WHAT IS REQUIRED: Could you print every one of the entries below word for word, without changing a single character?

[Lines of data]
[start]
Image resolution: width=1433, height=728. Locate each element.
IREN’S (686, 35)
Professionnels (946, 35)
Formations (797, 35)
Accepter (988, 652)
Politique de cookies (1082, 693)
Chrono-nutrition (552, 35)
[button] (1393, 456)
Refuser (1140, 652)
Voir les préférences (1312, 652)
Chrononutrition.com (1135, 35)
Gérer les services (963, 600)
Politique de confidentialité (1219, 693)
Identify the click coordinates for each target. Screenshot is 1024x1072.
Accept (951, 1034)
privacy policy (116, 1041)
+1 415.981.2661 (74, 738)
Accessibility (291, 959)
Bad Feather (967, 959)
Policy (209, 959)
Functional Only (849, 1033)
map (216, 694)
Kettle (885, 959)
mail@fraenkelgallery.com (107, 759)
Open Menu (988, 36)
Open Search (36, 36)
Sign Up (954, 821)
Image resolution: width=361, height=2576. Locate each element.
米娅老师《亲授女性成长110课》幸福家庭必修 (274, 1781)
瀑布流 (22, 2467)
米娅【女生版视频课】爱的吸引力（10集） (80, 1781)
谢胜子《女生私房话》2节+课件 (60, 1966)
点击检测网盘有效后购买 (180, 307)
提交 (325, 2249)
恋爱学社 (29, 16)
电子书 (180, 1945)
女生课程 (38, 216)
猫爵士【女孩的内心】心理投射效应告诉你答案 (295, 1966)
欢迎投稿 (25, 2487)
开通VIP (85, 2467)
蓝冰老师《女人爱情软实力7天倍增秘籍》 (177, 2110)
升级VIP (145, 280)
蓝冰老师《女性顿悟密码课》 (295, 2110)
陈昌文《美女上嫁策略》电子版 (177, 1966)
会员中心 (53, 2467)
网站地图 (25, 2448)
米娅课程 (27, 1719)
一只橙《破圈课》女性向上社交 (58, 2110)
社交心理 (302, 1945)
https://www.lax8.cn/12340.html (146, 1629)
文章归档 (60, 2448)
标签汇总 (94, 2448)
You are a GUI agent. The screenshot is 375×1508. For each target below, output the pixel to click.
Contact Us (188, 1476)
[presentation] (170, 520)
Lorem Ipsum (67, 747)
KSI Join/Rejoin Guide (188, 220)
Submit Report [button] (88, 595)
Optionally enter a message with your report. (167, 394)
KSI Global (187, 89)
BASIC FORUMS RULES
[end]
FINISHED EXERCISE:
Image resolution: width=1433, height=728. Locate each element.
IREN’S (686, 35)
Professionnels (946, 35)
Formations (797, 35)
Accepter (988, 652)
Politique de cookies (1082, 693)
Chrono-nutrition (552, 35)
[button] (1393, 456)
Refuser (1140, 652)
Voir les préférences (1312, 652)
Chrononutrition.com (1135, 35)
Gérer les services (963, 600)
Politique de confidentialité (1219, 693)
Identify the click coordinates for each target. Screenshot is 1024x1072.
Accept (951, 1034)
privacy policy (116, 1041)
+1 415.981.2661 (74, 738)
Accessibility (291, 959)
Bad Feather (967, 959)
Policy (209, 959)
Functional Only (849, 1033)
map (216, 694)
Kettle (885, 959)
mail@fraenkelgallery.com (107, 759)
Open Menu (988, 36)
Open Search (36, 36)
Sign Up (954, 821)
Image resolution: width=361, height=2576. Locate each element.
米娅老师《亲授女性成长110课》幸福家庭必修 (274, 1781)
瀑布流 (22, 2467)
米娅【女生版视频课】爱的吸引力（10集） (80, 1781)
谢胜子《女生私房话》2节+课件 (60, 1966)
点击检测网盘有效后购买 (180, 307)
提交 (325, 2249)
恋爱学社 (29, 16)
电子书 (180, 1945)
女生课程 (38, 216)
猫爵士【女孩的内心】心理投射效应告诉你答案 (295, 1966)
欢迎投稿 (25, 2487)
开通VIP (85, 2467)
蓝冰老师《女人爱情软实力7天倍增秘籍》 (177, 2110)
升级VIP (145, 280)
蓝冰老师《女性顿悟密码课》 (295, 2110)
陈昌文《美女上嫁策略》电子版 (177, 1966)
会员中心 (53, 2467)
网站地图 (25, 2448)
米娅课程 (27, 1719)
一只橙《破圈课》女性向上社交 (58, 2110)
社交心理 (302, 1945)
https://www.lax8.cn/12340.html (146, 1629)
文章归档 (60, 2448)
标签汇总 (94, 2448)
You are a GUI agent. The screenshot is 375×1508. For each target below, output the pixel to click.
Contact Us (188, 1476)
[presentation] (170, 520)
Lorem Ipsum (67, 747)
KSI Join/Rejoin Guide (188, 220)
Submit Report [button] (88, 595)
Optionally enter a message with your report. (167, 394)
KSI Global (187, 89)
BASIC FORUMS RULES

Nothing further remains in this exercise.